### [Source document]
>>>
Due to the gaining widespread respect in mainstream Islamic thought and its status as the second authority after the Quran, a significant portion of Sharia rules is derived from hadiths rather than the Quran. Throughout the history of early Islamic thought, there have been also approaches that question the authenticity, epistemological value, or capacity of hadiths to generate law or doctrine, and that limit or—either partially or entirely—reject them. These include the Kharijites, the Mu'tazila, certain early jurists (known as Ahl al-Ra'y, and theologians. Western critical scholarship participating in hadith studies categorically rejects the authenticity of hadith as an accurate record of the historical Muhammad.

Scholars argue that the relevant corpus does not reflect 7th-century reality; rather, it represents a retrospective projection of perspectives, manifesting through fabrications based on traditional systems of attribution, and shaped by the legal, theological, and political conflicts of the 8th to 10th centuries. Quranist Islam rejects the epistemic value of hadiths and does not attribute any sanctity to them.

==Terminology==

In Arabic, the noun ALA (حديث /ar/) means 'report', 'account', or 'narrative'. Its Arabic plural is ALA (أحاديث /ar/). Hadith also refers to the speech of a person. Other terms used for the same purpose prior to hadith were as follows:

- Khabar (literally news, information, pl. akhbar) may be used as a synonym for hadith, but some scholars use it to refer to traditions about Muhammad's companions and their successors from the following generation, in contrast to hadith as defined as traditions about Muhammad himself. Another definition (by Ibn Warraq) describes them as "discrete anecdotes or reports" from early Islam that "include simple statements, utterances of authoritative scholars, saints, or statesmen, reports of events, and stories about historical events all varying in length from one line to several pages."

- Conversely, athar (trace, remnant) usually refers to traditions about the companions and successors, though sometimes connotes traditions about Muhammad.

In accordance with the prevailing understanding of the later era, knowledge based on transmitted reports was termed "Ilm" (knowledge/science), the gatherings where these reports were conveyed and classified were called "Majlis al-'Ilm" (assemblies of knowledge), and the resulting output was named as ʻilm al-ḥadīth i.e. hadith sciences.

==Definition / Evolution of the concept ==
In Islamic terminology, according to Juan Campo, the term hadith refers to reports of statements or actions of Muhammad, or of his tacit approval or criticism of something said or done in his presence. Classical hadith specialist Ibn Hajar al-Asqalani says that the intended meaning of hadith in religious tradition is something attributed to Muhammad, but that is not found in the Quran.
<<<
### [Available data]
>>>
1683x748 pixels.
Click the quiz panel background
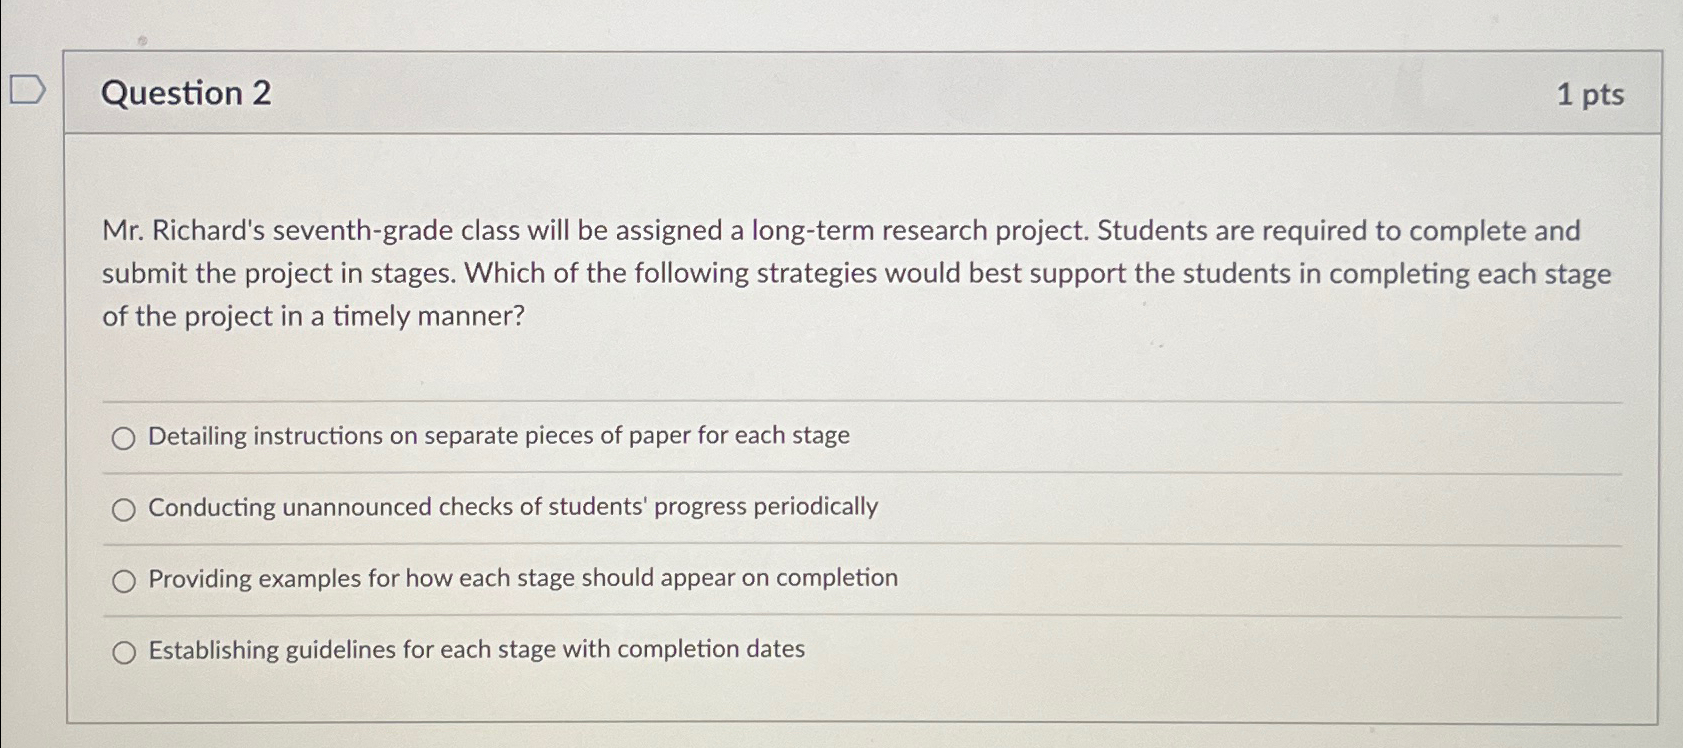(x=1300, y=690)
<<<
Above the data is a passage on hadith; write what follows its last sentence.

### [Answer for the task]
In contrast, according to the Shia Islam Ahlul Bayt Digital Library Project, "when there is no clear Qur'anic statement, nor is there a Hadith upon which Muslim schools have agreed. ... Shi'a ... refer to Ahlul-Bayt [the family of Muhammad] to derive the Sunnah of the Prophet, implying that while hadith is limited to the "Traditions" of Muhammad, the Shi'a Sunna draws on the sayings, etc. of the Ahlul-Bayt, i.e. the Imams of Shi'a Islam.

 Hadith may be hadith qudsi (sacred hadith)—which some Muslims regard as the words of God—or hadith sharif (noble hadith), which are Muhammad's own utterances. According to as-Sayyid ash-Sharif al-Jurjani, the hadith qudsi differ from the Quran in that the former are "expressed in Muhammad's words", whereas the latter are the "direct words of God". A hadith qudsi need not be a sahih (sound hadith), but may be da'if (weak) or even mawdu (fabricated).

An example of a hadith qudsi is the hadith of Abu Hurairah who said that Muhammad said:
When God decreed the Creation He pledged Himself by writing in His book which is laid down with Him: My mercy prevails over My wrath.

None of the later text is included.